In its submission to the Medical Board of Australia’s public consultation on cosmetic surgery guidelines, the Australian Society of Plastic Surgeons says there is a gap in quality and safety systems relating to office-based surgery, and the qualifications of people performing procedures, which needs to be addressed to bring them into line with standards currently required of hospitals and day procedure centres.
Driven by market opportunity, an increasing number of doctors are turning their hands to cosmetic surgery with more sophisticated operations being undertaken in doctors’ offices around Australia.
“Patient safety is our priority and we are particularly concerned that office-based surgical procedures that use high volume local anaesthesia or ‘conscious sedation’ fly under the radar in terms of accreditation and audit,” said the ASPS President, Associate Professor Hugh Bartholomeusz OAM RFD.
Currently there are no regulations around office-based surgeries and no requirement for credentialing of a medical practitioner who undertakes operations in these settings.
“Additionally we are conscious that consumers are ill-equipped to discern whether the doctor they choose for their cosmetic surgery is adequately trained to perform their procedure. The ASPS recently launched it’s “Think Over before You Make Over” campaign prompted by a similar campaign in the UK and a British Association of Plastic, Reconstructive and Aesthetic Surgeons survey that revealed of the two million British considering cosmetic surgery each year, a quarter don’t check the credentials of their surgeon. It is likely that an Australian survey would yield similar results,” said Associate Professor Bartholomeusz.
“In Australia ‘cosmetic surgery’ is a term used to describe one of the sub-specialties of Plastic Surgery. Specialist Plastic Surgeons, having completed medical school, undertake at least a further eight years of training, five of which constitute the formal Plastic Surgery training program which includes a large component of cosmetic surgery experience, to qualify as a Fellow of the Royal Australasian College of Surgeons (RACS). Our training program is recognised as world-class.”
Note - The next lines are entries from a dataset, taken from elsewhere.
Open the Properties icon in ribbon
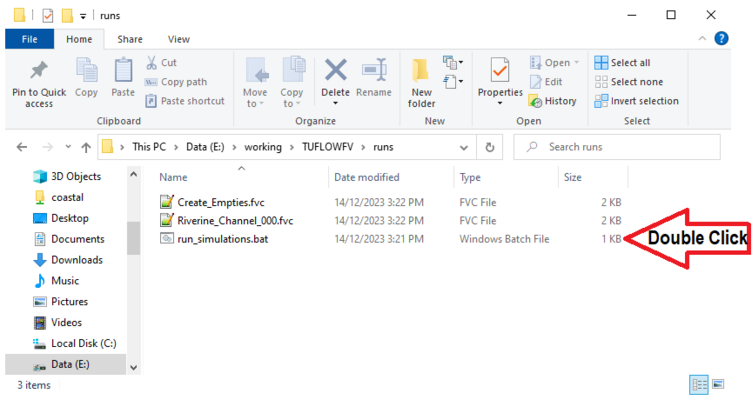The height and width of the screenshot is (400, 752). click(500, 72)
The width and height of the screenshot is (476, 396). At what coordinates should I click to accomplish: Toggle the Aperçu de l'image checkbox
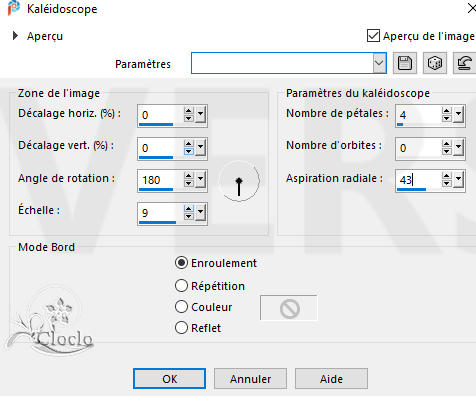pyautogui.click(x=373, y=36)
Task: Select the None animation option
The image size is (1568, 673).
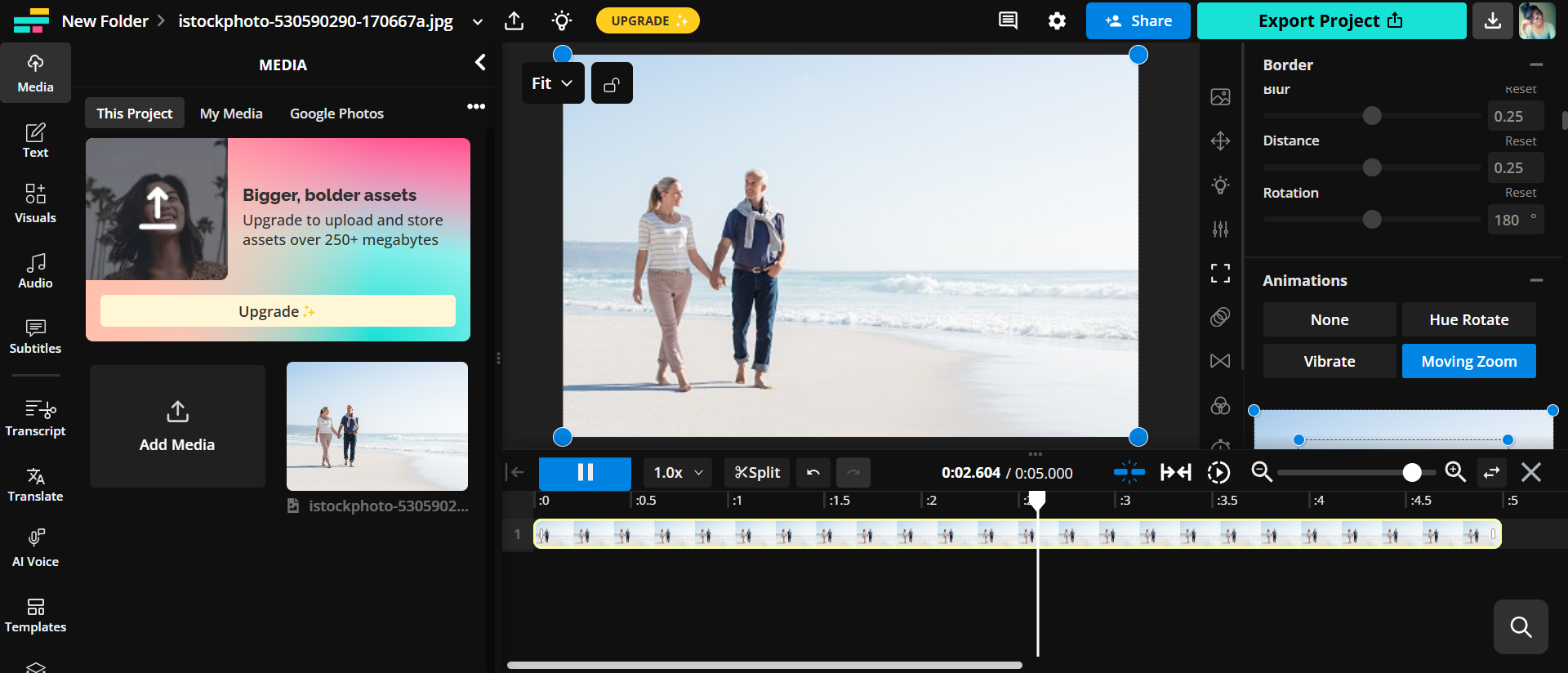Action: (1329, 320)
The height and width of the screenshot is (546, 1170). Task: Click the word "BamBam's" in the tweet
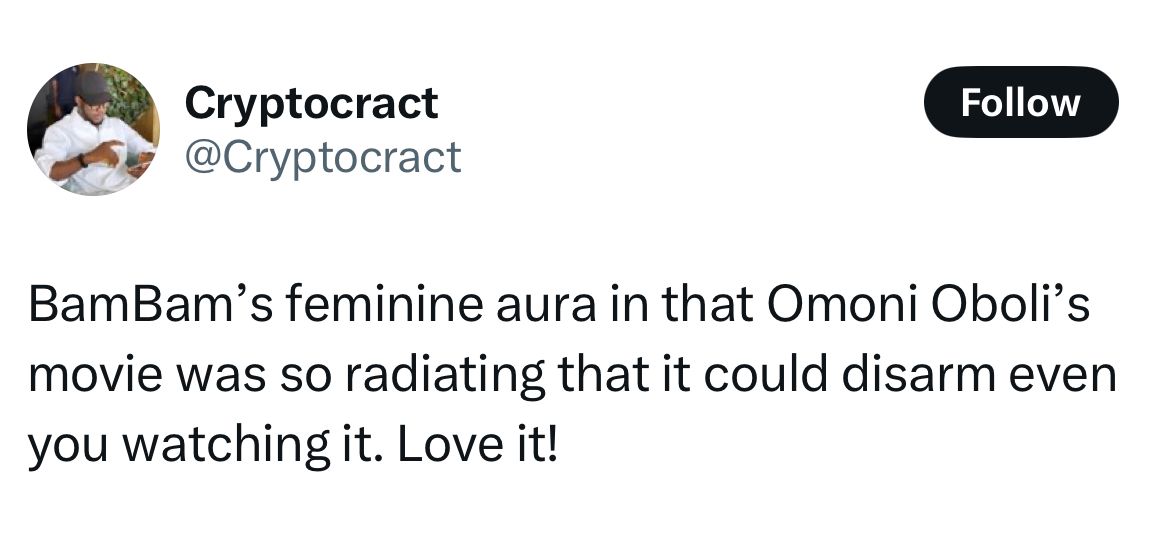click(148, 306)
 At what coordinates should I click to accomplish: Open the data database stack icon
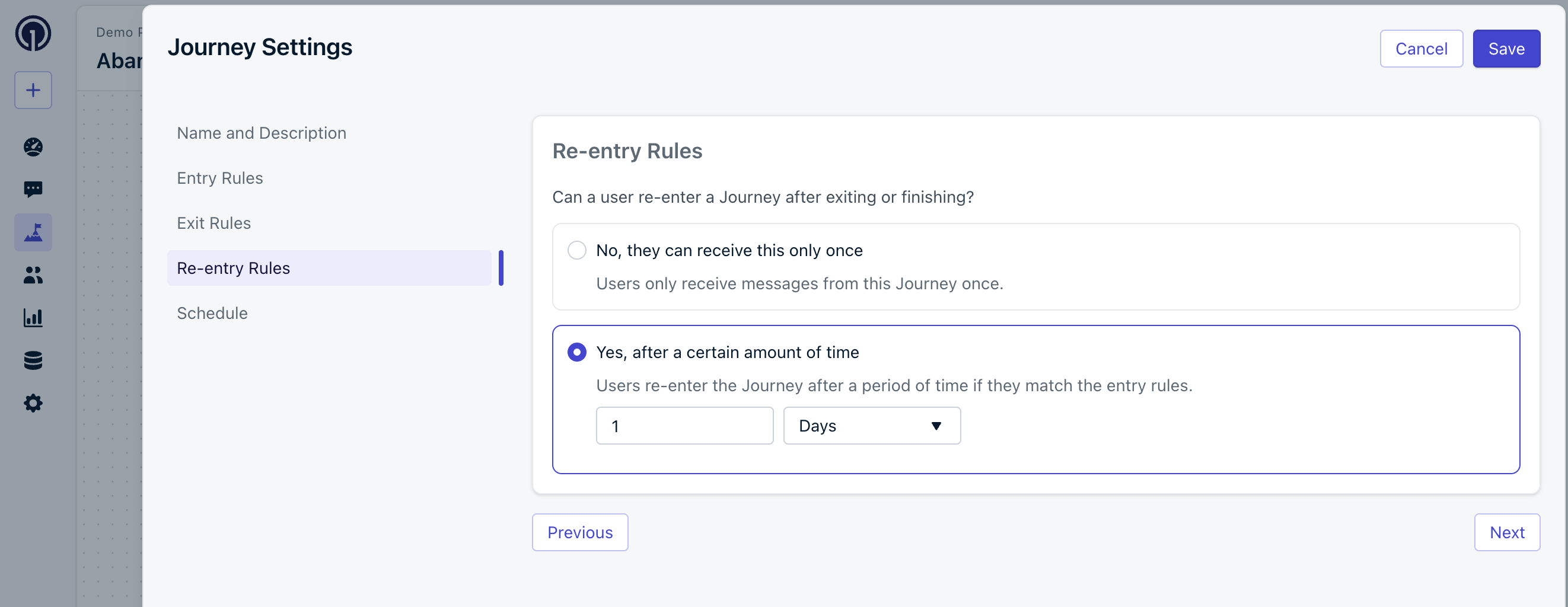click(33, 360)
However, uniquely in Australia, non-surgeons are undertaking cosmetic surgery without qualifying as a Fellow of RACS and undertaking the rigorous cycle of continuing education and review that entails.
“Consumers should be aware that there is no difference between cosmetic surgery and other surgery in regard to healing time, risk of complications and surgical and anaesthetic risk – it is a serious, technically demanding surgical discipline and Plastic Surgeons are uniquely qualified to undertake this work,” said Associate Professor Bartholomeusz.
We believe patients are also largely unaware of the inherent differences in safety and quality control associated with surgical procedures performed at hospitals and day procedure centres compared with doctor’s offices.
“It is critical that basic standards be required of all facilities where surgery of any description is undertaken and the simplest mechanism would be to adapt day procedure centres/day hospital legislation to include office-based surgery with nationally consistent requirements including independent accreditation of the facilities,” said Associate Professor Bartholomeusz.
“These would include independent accreditation of these premises, credentialing of clinical staff, infection control and minimum quality and audit requirements that for example, ensure that resuscitation equipment and immediate transfer to a hospital is available where surgery is performed using more than low volume local anaesthetic.”